■ **Saved data entries**
Start of Block
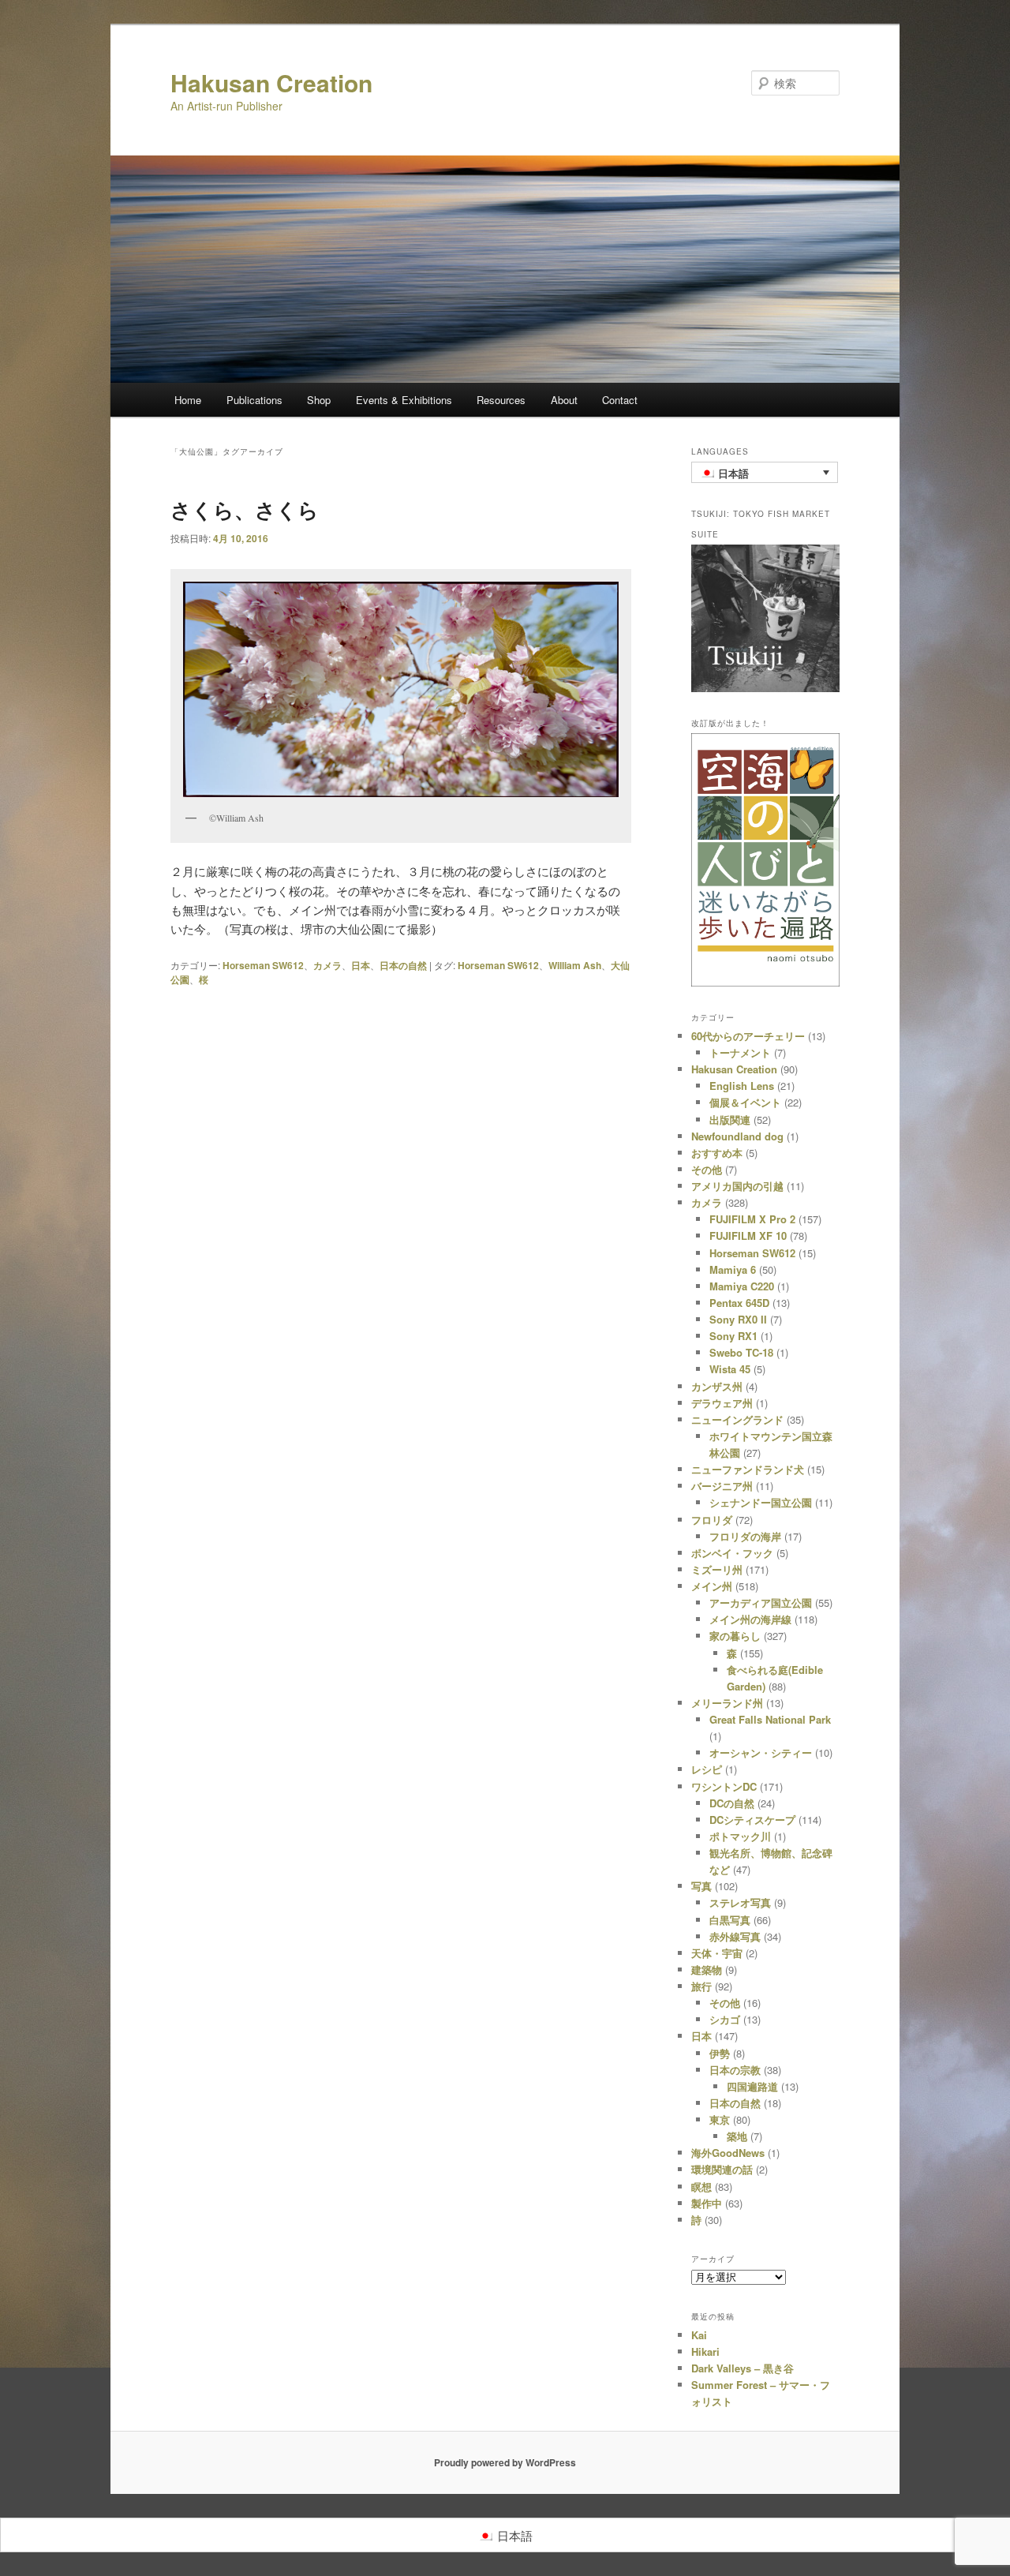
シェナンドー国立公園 (760, 1502)
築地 (737, 2136)
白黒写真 (729, 1919)
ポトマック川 (740, 1836)
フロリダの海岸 (745, 1536)
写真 (701, 1885)
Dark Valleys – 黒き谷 (742, 2368)
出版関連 (729, 1119)
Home (187, 399)
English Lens (741, 1085)
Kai (699, 2334)
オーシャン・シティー (760, 1752)
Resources (501, 399)
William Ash (574, 965)
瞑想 (701, 2186)
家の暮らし (735, 1635)
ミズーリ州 (717, 1569)
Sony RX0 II (738, 1319)
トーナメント (740, 1052)
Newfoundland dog (737, 1136)
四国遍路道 (752, 2086)
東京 (719, 2119)
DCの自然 (731, 1802)
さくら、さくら (244, 509)
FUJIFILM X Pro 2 (752, 1218)
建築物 (706, 1969)
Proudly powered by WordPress (505, 2462)
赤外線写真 (735, 1936)
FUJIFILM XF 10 (748, 1235)
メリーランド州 (727, 1702)
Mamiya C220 (741, 1286)
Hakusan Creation (271, 82)
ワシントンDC (724, 1786)
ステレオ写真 (740, 1902)
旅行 (701, 1986)
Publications (254, 399)
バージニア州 (722, 1485)
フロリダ (711, 1519)
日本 (360, 965)
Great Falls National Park (770, 1719)
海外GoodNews (728, 2152)
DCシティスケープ (752, 1819)
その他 (706, 1169)
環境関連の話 (722, 2169)
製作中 (706, 2203)
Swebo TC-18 (741, 1352)
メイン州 (711, 1585)
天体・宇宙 (717, 1952)
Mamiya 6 (732, 1269)
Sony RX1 (733, 1335)
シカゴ (724, 2019)
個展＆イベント (745, 1102)
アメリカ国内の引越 (737, 1185)
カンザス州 (717, 1386)
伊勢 (719, 2053)
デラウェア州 (722, 1402)
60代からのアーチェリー (748, 1035)
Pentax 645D (739, 1302)
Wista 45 (729, 1368)
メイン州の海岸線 (750, 1619)
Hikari (705, 2351)
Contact (620, 399)
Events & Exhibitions (404, 399)
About (564, 399)
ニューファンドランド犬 (747, 1469)
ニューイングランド (737, 1419)
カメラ (327, 965)
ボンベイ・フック (732, 1552)
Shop (319, 399)
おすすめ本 (717, 1152)
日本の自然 (403, 965)
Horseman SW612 (263, 965)
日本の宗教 (735, 2069)
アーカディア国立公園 (760, 1602)
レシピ (706, 1769)
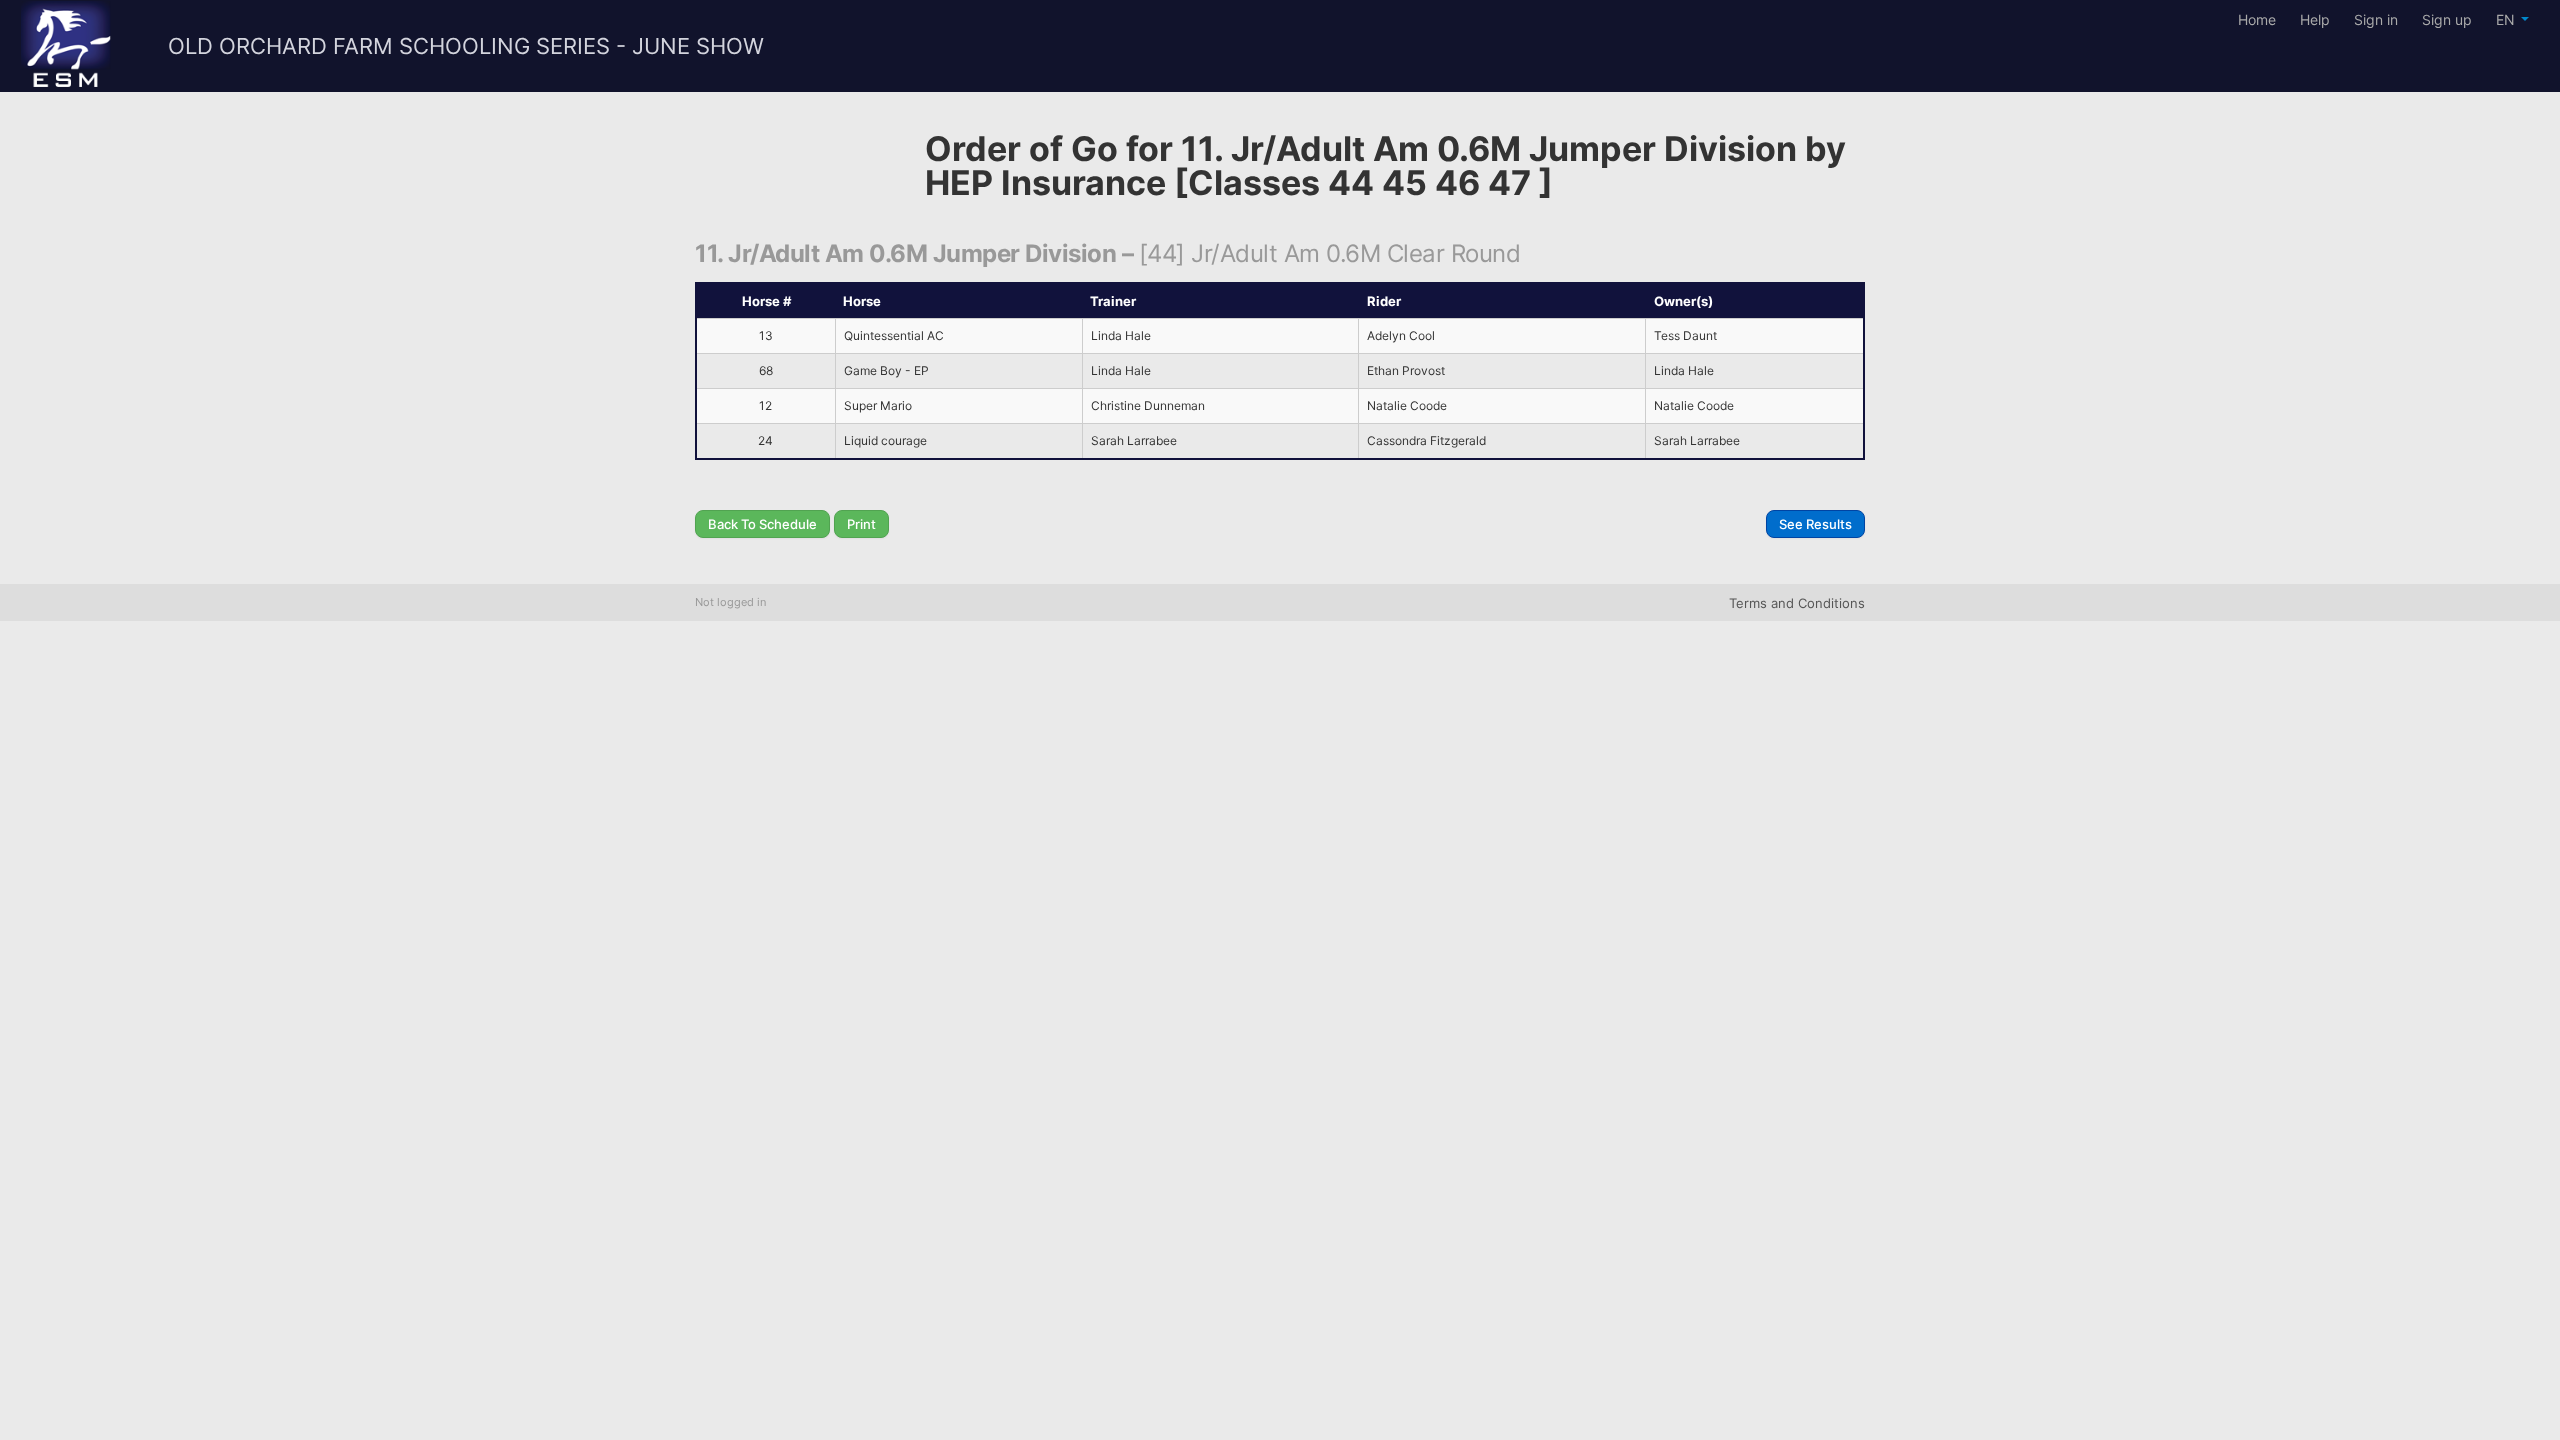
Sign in (2376, 19)
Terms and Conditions (1797, 603)
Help (2315, 19)
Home (2257, 19)
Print (861, 524)
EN (2507, 19)
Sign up (2447, 19)
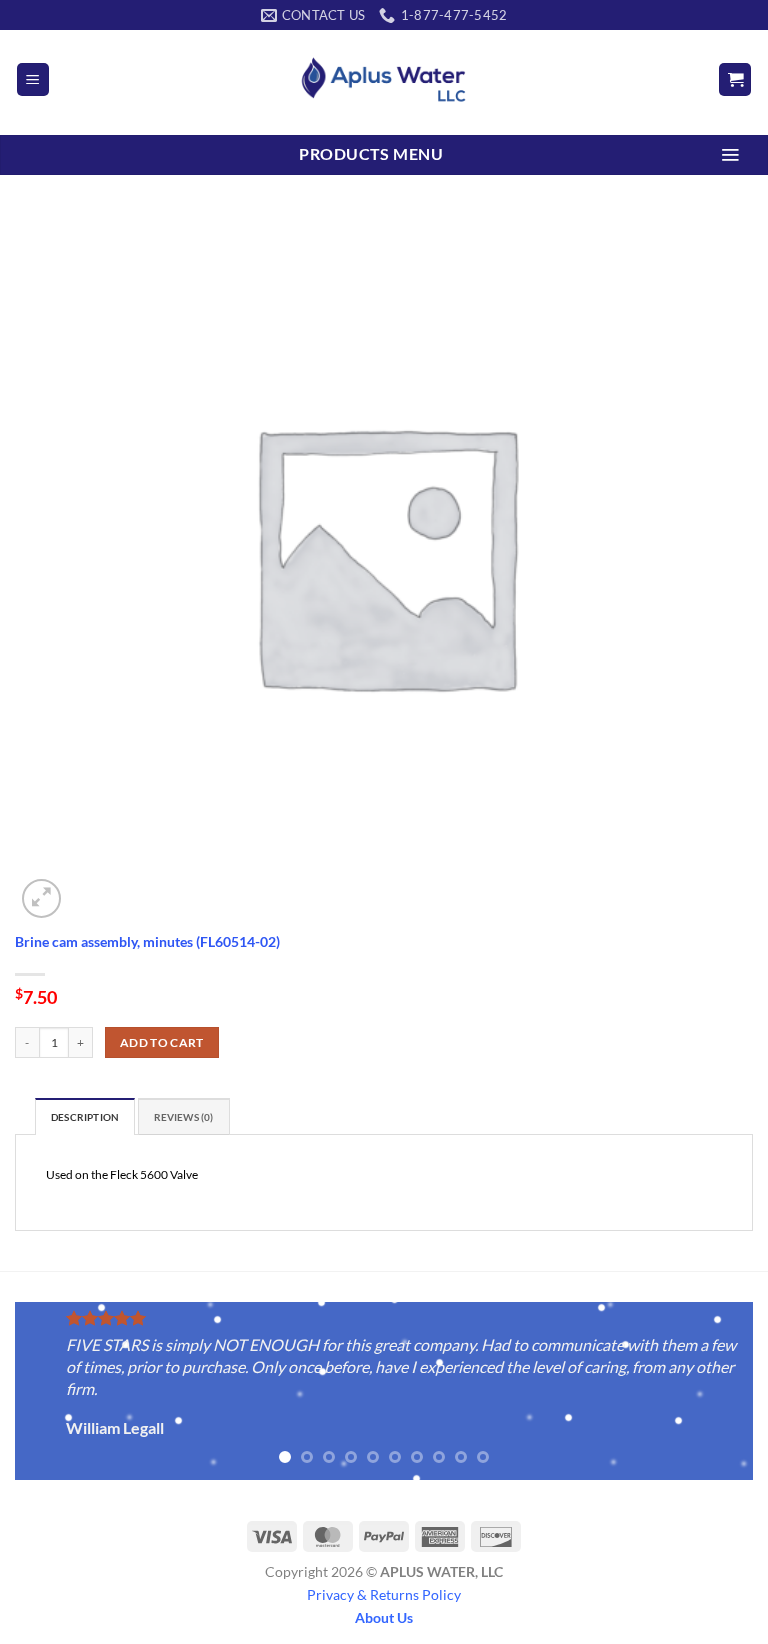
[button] (33, 79)
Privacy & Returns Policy (384, 1594)
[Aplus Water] (384, 79)
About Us (384, 1617)
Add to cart (162, 1042)
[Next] (713, 1392)
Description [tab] (85, 1117)
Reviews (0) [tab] (184, 1117)
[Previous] (55, 1392)
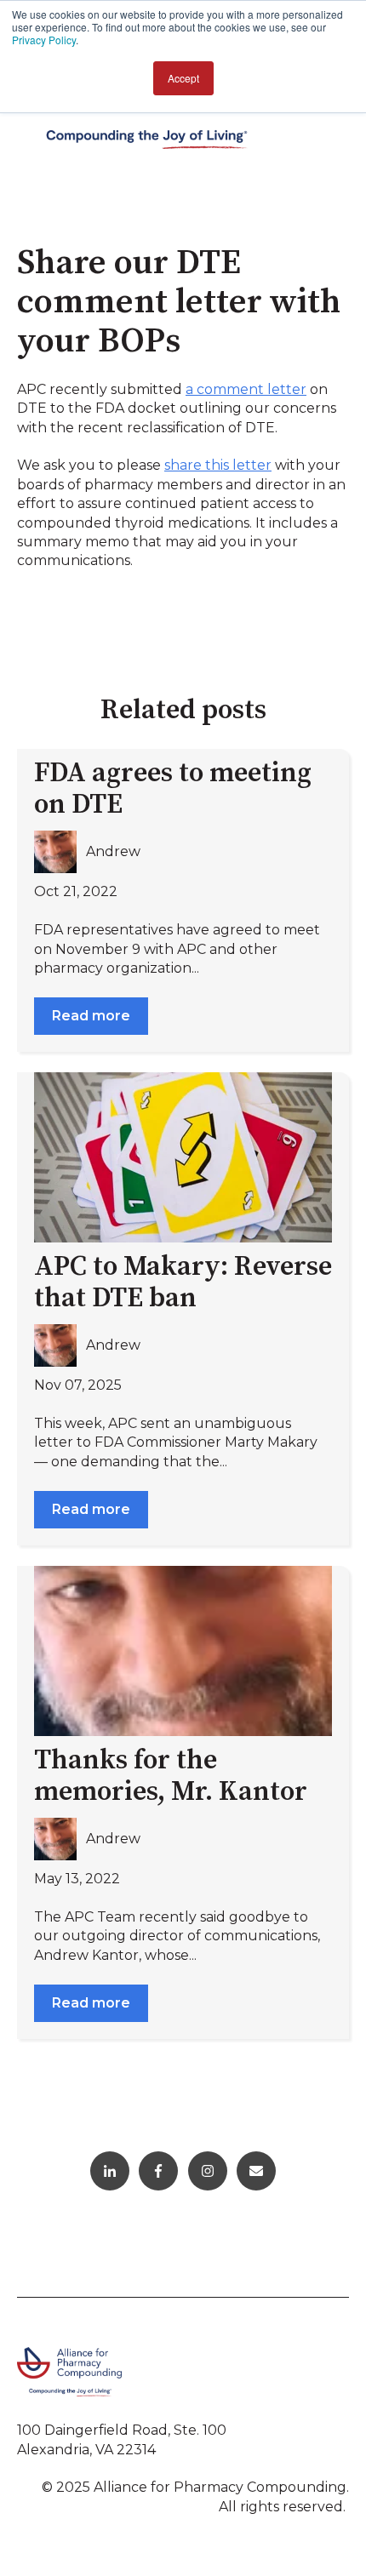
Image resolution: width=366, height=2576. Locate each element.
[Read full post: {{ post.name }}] (183, 1157)
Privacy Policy (44, 39)
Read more (91, 1016)
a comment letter (246, 389)
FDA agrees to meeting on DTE (173, 789)
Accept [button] (183, 78)
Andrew (113, 851)
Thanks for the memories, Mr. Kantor (170, 1776)
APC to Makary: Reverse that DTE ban (183, 1283)
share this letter (218, 465)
End of Block
■ **Your assignment**
For the entries above, the output must hold exactly the lines from the one with "[Next] (713, 1392)" through the last line, both included, and no pictures.

■ **Problem solution**
[Next] (713, 1392)
Description [tab] (85, 1117)
Reviews (0) [tab] (184, 1117)
[Previous] (55, 1392)
Image resolution: width=366, height=2576. Locate each element.
[Read full post: {{ post.name }}] (183, 1157)
Privacy Policy (44, 39)
Read more (91, 1016)
a comment letter (246, 389)
FDA agrees to meeting on DTE (173, 789)
Accept [button] (183, 78)
Andrew (113, 851)
Thanks for the memories, Mr. Kantor (170, 1776)
APC to Makary: Reverse that DTE ban (183, 1283)
share this letter (218, 465)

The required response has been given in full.